Large fires require spatial connectivity of heavy fuel loads over landscape scales combined with fuel drying during protracted periods of water scarcity or heat waves. These conditions were met during the 2022’s summer months, with sustained high temperatures since May, leading to hazardous LFMC, VPD and HDW levels (Figs. 1i,j,k; Table 1; Figs. A1-3). The Copernicus Climate Service identified 2022 as an unusual year with exceptional heat wave events – in terms of frequency, intensity, and duration – striking the western Mediterranean Basin. However, this rare events fall inside the expected trend under climate warming projections and may even amplify over the next decades (C3S, 2017, 2022), potentially becoming average by 2035 (CCAG, 2022). Additionally, other factors related to the lack of fuel management (i.e. pyrosilviculture) in many forest stands is also likely to have contributed to the extreme burned area in the pine plantations that dominate the Landes, in southwest France, and other regions in central-northwest Spain and Portugal (Moreira et al., 2020).

4.2. An increased role of lightning-caused ignitions?
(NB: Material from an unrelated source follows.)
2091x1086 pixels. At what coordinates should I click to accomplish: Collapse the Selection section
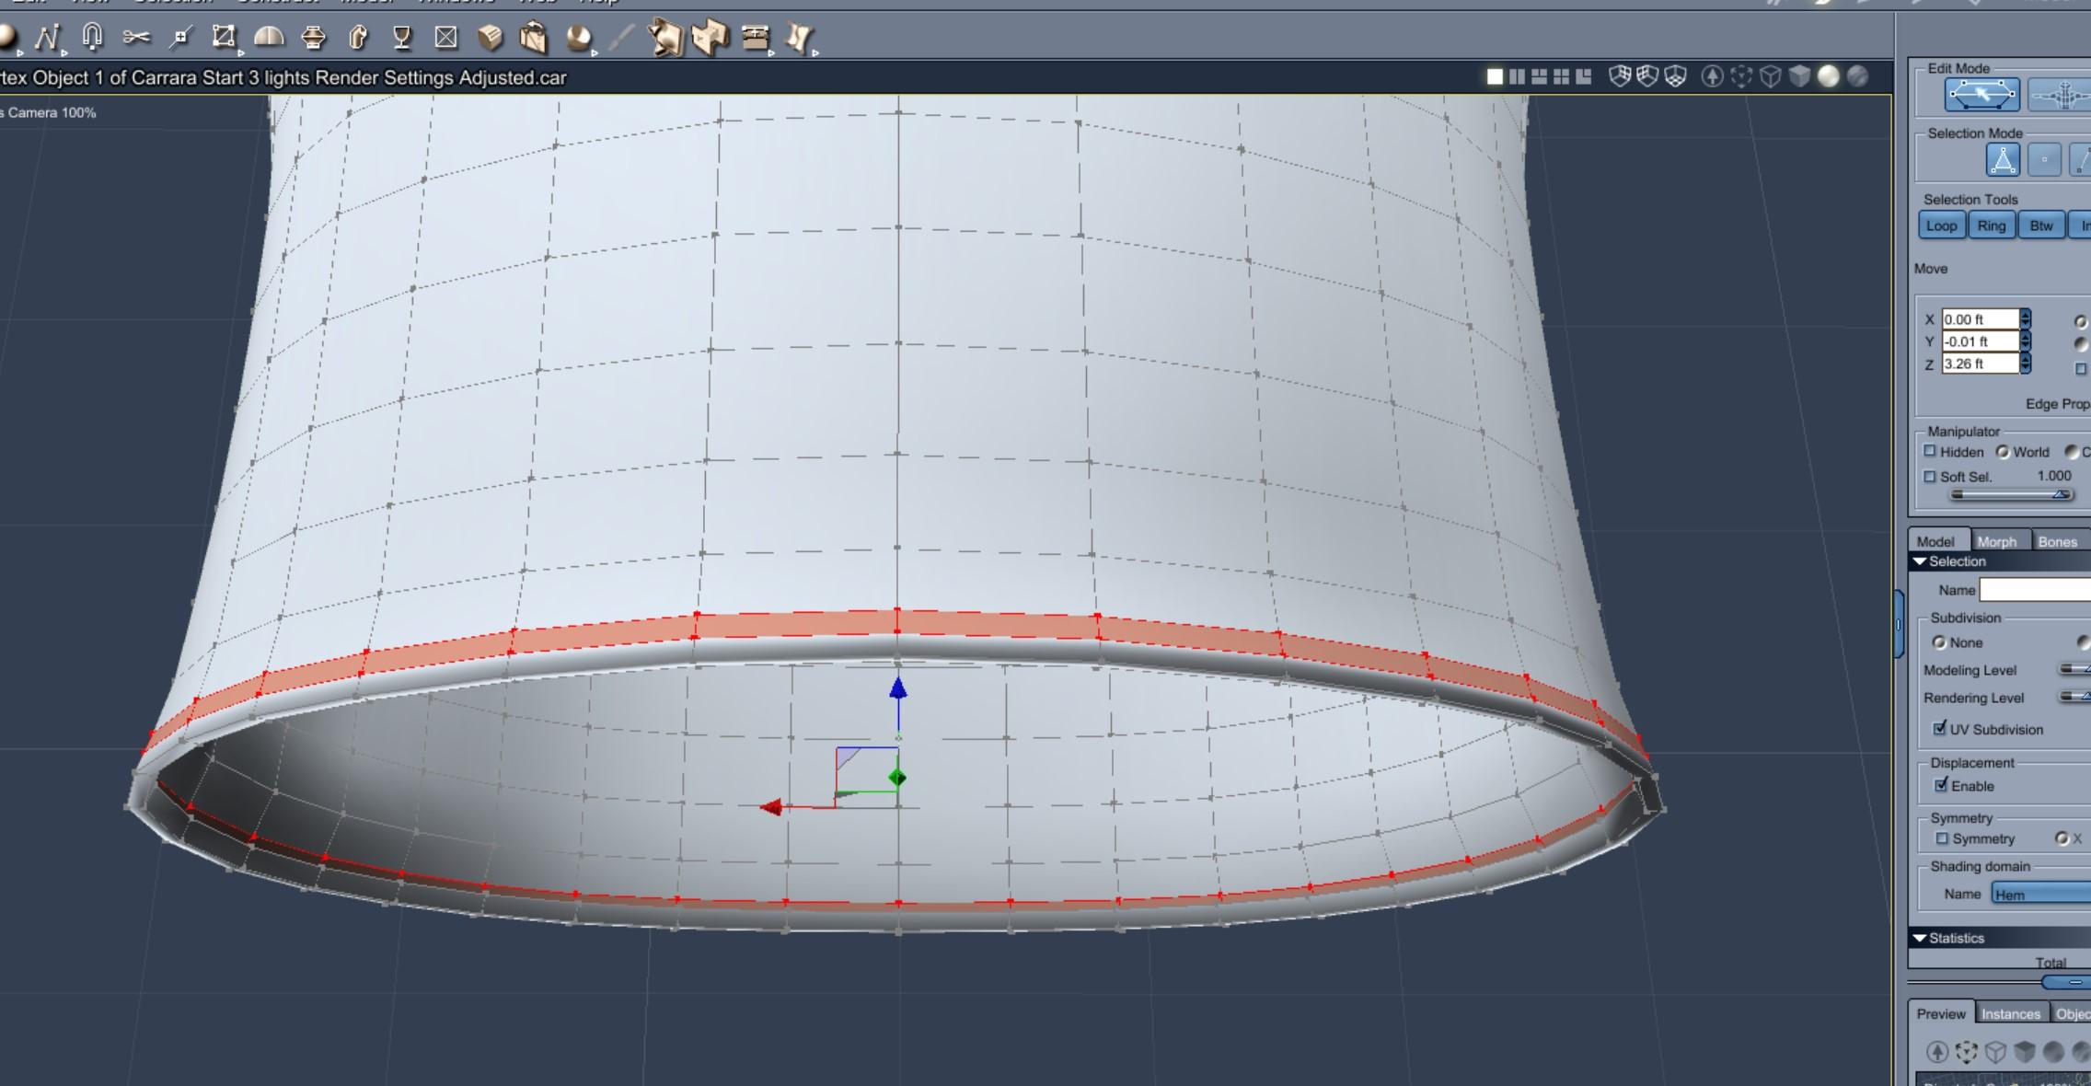pyautogui.click(x=1920, y=561)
We still cannot examine full ignition causes as complete official records are not yet public or up-to-date. But anecdotal evidence and preliminary reports suggest that lightning was a major ignition source in northwest and southeast Spain (e.g., Sierra de la Culebra, ca. 33,000ha; Vall d’Ebo, ca. 12,000ha). Lightning is associated with more extreme fires as they occur under higher atmospheric instability (Fernandes et al., 2021). Over the Iberian Peninsula, lightning fires are known to be linked to dry thunderstorm episodes, particularly frequent in certain enclaves in the northwest of the Iberian Peninsula (Dijkstra et al., 2022). Summer thunderstorms are usually linked to thermal lows eventually developing after sustained anticyclonic conditions driving abnormally high temperatures (Fernandes et al., 2016; Rodrigues et al., 2019).
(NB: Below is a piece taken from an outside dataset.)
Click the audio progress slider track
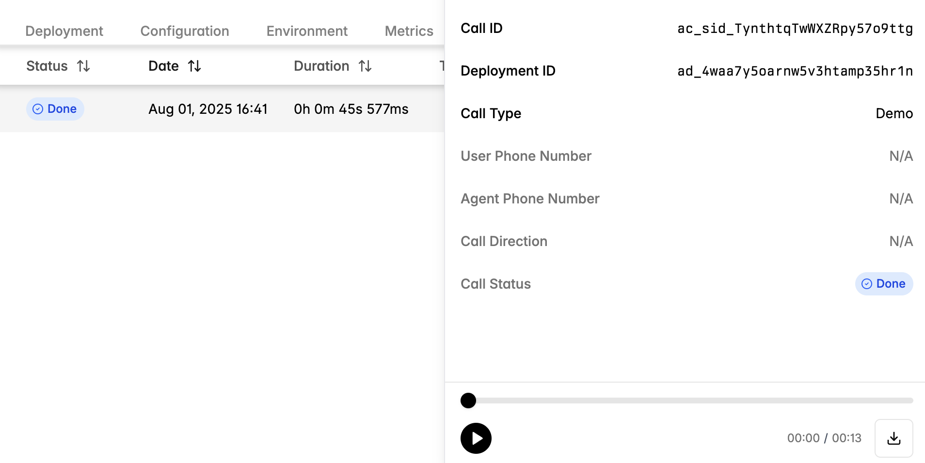The image size is (925, 463). [x=679, y=400]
4.3. Implications and undesired impacts

Wildfire impacts are primarily social and economical in these fire-prone landscapes. That is, fire affects rural economies, and may favour further land abandonment as small-scale farming and forestry become less profitable. This may create a feedback loop, where fire enhances land abandonment, which then increases fuel connectivity and fuel loads and consequently further increases wildfire activity.

Earlier - and therefore potentially longer - seasons may have profound implications for forest and wildfire management as well. For instance, early onsets are likely to catch firefighting crews unprepared for a safe and efficient response, while preventive and management activities must also be scheduled sufficiently in advance.

Post-fire storms in recently burned areas may enhance erosion rates and soil losses could foster forest transformation into shrublands or grasslands, a transition that would bring increased fire spread potential (Scott & Burgan, 2005) and the loss of valuable ecosystem services (Morán-Ordóñez et al., 2021). Over large scales, fire-induced deforestation could lead to long-term land degradation, counteracting the increasing trend in forest area observed over the last decades (Karavani et al., 2018).

Fire suppression readily decreases burned area in the short-term, but the “fire suppression trap” implies that fuel accumulation resulting from oversuppression will increase burned area and the probability of extreme wildfires in the long-term. One could hypothesize that the year 2022 has been the turning point where, after decades of suppression-driven declining burned area, extreme wildfire seasons may increase from now on due to interactions between climate change and massive fuel accumulations. Although it is too early to test for this, it is clear that only landscape-scale fuel management can mitigate wildfire risk and break this reinforcing loop (Cochrane & Bowman, 2021; Moreira et al., 2020; Wunder et al., 2021).